Observation 5. Different QKD sessions have low interdependency. The DARPA QKD network consists of 10 QKD terminals [18]. The protocols assume that every terminal is a trusted terminal, and a trusted relay is used to establish a secure channel between terminals. The co-operation among terminals on the path relies on the information transmitted over the classical channels. This design allows every QKD session to distribute key independently. The low interdependency among different QKD sessions is a promising character for parallel simulation, and motivates us to investigate efficient network partition algorithms to balance simulation workload with low synchronization overhead.
An alternative solution is called quantum teleportation [6] that uses a pair of entangled qubits to teleport quantum state. Because the target quantum state is not transmitted through the optical fiber, the attenuation of fiber does not cause the loss of target quantum state. However, how to efficiently distribute the entangled pairs between two terminals is a big challenge. Most entanglement distribution schemes still rely on photons and optical fibers to establish entanglement [3, 32, 43]. As a result, Observation 5 is still valid in the case of quantum teleportation. In this work, we focus on the BB84 protocol [5]. The discussion of quantum teleportation and entanglement is shown in Section 8 as future works.

4 Simulator Architecture

The sequential simulation in Section 3.1 took around 10.3 seconds to simulate 100 ms of a QKD network. We investigate parallel simulation with an objective to improve execution speed and preserve the accuracy of simulation experiments. An appropriate synchronization method for QKD network scenarios is the key to efficient parallel simulation. The propagation delay described by Observation 4 provides a reasonable minimum lookahead for conservative parallel simulation [28]. In this work, we take the barrier-based synchronization approach to develop a parallel simulator for QKD networks [24].
Figure 4 depicts the two-layer simulator architecture. The upper layer consists of models of hardware and protocols of QKD networks described in Section 2, including the BB84 protocol, light source, SPD, PBS, quantum channel, and classical channel. The lower layer is the kernel supporting parallel discrete event simulation.
Fig. 4.
Fig. 4. Architecture of the simulator.
The simulation enables interactions among a number of QKD objects, such as QKD terminals. Each object is assigned to a timeline, which hosts an event queue and is in charge of advancing all objects assigned to it. Interactions between objectives within one timeline do not need synchronization other than executing events from the event queue. The event queue is implemented as a min-heap sorted by the event timestamp.

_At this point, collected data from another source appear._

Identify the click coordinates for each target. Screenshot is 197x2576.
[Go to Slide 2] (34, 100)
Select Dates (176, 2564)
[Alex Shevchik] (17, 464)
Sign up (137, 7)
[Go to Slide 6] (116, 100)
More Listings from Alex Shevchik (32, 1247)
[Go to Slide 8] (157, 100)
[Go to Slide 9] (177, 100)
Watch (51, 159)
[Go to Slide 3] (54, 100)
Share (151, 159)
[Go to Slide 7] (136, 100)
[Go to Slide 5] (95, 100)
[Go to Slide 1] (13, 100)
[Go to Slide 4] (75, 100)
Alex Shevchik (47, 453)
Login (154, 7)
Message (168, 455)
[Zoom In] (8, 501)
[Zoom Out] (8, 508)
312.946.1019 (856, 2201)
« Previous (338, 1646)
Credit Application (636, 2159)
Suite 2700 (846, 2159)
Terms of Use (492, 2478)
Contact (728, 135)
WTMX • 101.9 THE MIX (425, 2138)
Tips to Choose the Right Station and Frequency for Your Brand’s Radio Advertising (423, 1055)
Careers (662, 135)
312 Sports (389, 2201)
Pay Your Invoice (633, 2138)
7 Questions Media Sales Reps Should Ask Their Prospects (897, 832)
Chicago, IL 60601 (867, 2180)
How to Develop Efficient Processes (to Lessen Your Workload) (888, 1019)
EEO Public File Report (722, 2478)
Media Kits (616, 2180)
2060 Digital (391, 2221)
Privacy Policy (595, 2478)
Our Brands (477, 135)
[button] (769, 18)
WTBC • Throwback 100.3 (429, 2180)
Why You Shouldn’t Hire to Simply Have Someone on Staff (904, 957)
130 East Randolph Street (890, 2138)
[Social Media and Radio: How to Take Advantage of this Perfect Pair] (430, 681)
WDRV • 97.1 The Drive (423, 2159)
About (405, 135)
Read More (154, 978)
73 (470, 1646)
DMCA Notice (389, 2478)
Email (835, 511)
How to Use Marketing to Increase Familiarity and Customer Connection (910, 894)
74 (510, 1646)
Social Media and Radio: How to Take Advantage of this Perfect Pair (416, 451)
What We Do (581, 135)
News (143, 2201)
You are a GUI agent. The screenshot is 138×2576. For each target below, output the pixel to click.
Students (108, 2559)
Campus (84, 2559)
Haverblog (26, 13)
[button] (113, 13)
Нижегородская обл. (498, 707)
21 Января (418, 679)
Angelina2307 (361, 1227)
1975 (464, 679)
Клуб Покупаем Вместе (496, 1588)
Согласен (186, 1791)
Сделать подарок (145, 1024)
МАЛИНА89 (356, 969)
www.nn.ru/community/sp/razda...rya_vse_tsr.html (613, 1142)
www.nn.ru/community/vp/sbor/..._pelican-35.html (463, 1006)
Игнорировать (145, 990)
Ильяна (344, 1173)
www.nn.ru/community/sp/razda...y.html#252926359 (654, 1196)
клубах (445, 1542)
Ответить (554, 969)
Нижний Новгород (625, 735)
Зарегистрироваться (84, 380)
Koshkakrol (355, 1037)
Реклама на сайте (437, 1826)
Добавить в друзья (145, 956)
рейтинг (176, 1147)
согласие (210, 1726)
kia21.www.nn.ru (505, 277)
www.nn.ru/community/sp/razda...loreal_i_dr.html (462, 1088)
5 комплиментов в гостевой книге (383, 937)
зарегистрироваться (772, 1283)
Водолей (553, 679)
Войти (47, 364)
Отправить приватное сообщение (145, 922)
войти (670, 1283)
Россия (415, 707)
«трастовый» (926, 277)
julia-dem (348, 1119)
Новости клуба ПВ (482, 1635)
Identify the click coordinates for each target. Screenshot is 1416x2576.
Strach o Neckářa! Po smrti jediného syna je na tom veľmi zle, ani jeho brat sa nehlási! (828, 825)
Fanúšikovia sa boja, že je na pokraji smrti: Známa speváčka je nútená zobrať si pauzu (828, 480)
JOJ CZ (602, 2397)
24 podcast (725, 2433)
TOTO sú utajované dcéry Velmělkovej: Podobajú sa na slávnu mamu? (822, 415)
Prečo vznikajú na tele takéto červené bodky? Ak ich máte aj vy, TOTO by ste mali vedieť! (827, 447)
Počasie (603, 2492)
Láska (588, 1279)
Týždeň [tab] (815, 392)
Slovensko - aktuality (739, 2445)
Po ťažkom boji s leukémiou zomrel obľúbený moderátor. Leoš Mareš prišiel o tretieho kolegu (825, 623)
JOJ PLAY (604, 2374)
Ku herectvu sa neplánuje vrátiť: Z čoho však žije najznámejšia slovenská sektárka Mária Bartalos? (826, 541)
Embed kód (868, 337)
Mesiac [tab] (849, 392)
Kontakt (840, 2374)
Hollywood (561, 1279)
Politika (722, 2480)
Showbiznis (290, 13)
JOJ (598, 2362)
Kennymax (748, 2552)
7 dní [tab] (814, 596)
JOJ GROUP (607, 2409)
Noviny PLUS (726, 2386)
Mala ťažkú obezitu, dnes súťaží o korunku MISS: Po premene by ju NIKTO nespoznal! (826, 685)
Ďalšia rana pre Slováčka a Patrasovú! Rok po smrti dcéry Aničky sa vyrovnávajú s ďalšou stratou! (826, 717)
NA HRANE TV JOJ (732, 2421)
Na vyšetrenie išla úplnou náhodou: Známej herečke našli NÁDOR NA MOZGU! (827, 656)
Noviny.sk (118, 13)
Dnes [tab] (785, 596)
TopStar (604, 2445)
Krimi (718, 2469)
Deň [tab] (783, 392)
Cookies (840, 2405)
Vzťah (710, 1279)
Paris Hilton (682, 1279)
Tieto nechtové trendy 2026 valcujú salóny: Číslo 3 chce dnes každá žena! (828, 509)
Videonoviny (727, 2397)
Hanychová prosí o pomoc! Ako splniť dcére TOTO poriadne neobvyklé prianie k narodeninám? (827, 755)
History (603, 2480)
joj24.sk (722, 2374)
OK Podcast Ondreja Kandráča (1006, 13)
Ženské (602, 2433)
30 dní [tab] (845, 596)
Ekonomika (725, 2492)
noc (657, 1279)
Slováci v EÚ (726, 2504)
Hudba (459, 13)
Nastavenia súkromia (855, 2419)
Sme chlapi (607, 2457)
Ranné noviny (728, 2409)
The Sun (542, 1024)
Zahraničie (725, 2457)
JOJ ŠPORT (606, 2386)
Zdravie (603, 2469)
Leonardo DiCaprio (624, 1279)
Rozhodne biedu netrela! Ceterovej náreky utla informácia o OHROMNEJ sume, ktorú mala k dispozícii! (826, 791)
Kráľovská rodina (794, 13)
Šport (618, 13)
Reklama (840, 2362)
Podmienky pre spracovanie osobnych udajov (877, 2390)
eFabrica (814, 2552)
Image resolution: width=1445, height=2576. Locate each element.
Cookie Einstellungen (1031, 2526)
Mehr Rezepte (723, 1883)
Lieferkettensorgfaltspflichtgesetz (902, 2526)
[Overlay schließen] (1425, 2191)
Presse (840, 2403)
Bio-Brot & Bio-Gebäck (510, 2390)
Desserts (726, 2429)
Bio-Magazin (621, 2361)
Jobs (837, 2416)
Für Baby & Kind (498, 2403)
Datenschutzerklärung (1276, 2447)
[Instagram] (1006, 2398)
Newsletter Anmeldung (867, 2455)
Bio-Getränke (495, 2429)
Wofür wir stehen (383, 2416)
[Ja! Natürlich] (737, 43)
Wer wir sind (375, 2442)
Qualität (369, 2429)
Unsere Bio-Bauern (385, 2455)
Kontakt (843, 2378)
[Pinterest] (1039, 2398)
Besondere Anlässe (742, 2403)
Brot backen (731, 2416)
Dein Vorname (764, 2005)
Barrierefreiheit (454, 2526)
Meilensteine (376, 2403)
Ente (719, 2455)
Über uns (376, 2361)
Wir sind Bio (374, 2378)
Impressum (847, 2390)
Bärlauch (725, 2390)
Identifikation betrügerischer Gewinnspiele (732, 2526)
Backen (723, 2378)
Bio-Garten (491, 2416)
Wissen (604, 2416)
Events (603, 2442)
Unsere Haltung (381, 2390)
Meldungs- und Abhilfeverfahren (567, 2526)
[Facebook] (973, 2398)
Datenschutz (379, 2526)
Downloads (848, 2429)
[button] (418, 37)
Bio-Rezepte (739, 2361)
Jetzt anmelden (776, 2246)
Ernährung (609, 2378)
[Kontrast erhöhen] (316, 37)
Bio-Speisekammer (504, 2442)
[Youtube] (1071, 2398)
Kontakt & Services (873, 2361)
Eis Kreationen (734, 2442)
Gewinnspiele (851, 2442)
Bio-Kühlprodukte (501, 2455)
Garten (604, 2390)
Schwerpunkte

Each timeline keeps executing the top event in the heap and advances its simulation time to the timestamp of the event. Multiple timelines may run concurrently to exploit parallelism, but they have to be carefully synchronized to ensure global causality. The synchronization method explicitly expresses quantum channel delays across QKD terminals residing on different timelines. The synchronization algorithm creates synchronization windows that are guarded by two barriers. In one synchronization window, all timelines are safe to advance without being affected by other timelines.
New events targeting the same timeline are pushed into the event queue of this timeline. Cross-timeline events are stored in a temporal buffer of the timeline generated by the event. As shown in Figure 5, the barrier synchronization approach consists of two barriers. Barrier 1 ensures that no cross-timeline event exchange occurs before the end of the current synchronization window. Timelines finished executing early wait at the barrier for other timelines. Barrier 2 sets another synchronization point for exchanging cross-timeline events in the temporal buffers and setting the next synchronization window for event parallel processing. Note that the simulation time does not advance between the two barriers. The procedure keeps repeating until every event queue is empty or the simulation end condition is met.
Fig. 5.
Fig. 5. Barrier synchronization. “Pending” means that a timeline is blocked by a barrier and waiting for other timelines. “Running” means that a timeline advances its simulation time by executing events in its own queue.
To reduce system overhead from the frequent mutex operations, we design the following merge event mechanism. The cross-timeline events are not immediately pushed into the event queue of the target timeline; instead, these events are temporarily stored into a set of event queues. During the event exchange period (i.e., between barrier 1 and barrier 2), every timeline retrieves events from the temporary event queues of other timelines. Each timeline then merges the retrieved event queues into their main event queue. Since the event queue is implemented as a min-heap, the runtime complexity of merging two min-heap is O(N), where N is the total size of events in the two min-heaps. To merge M min-heaps with total N elements, every two min-heaps are merged and thus produce the new set of min-heaps with the size of M/2. The time complexity of this step is O(N). This step repeats \(\lceil \mathrm{log_2(M)} \rceil\) times before we get a min-heap that includes all N elements with a runtime complexity O(N log(M)).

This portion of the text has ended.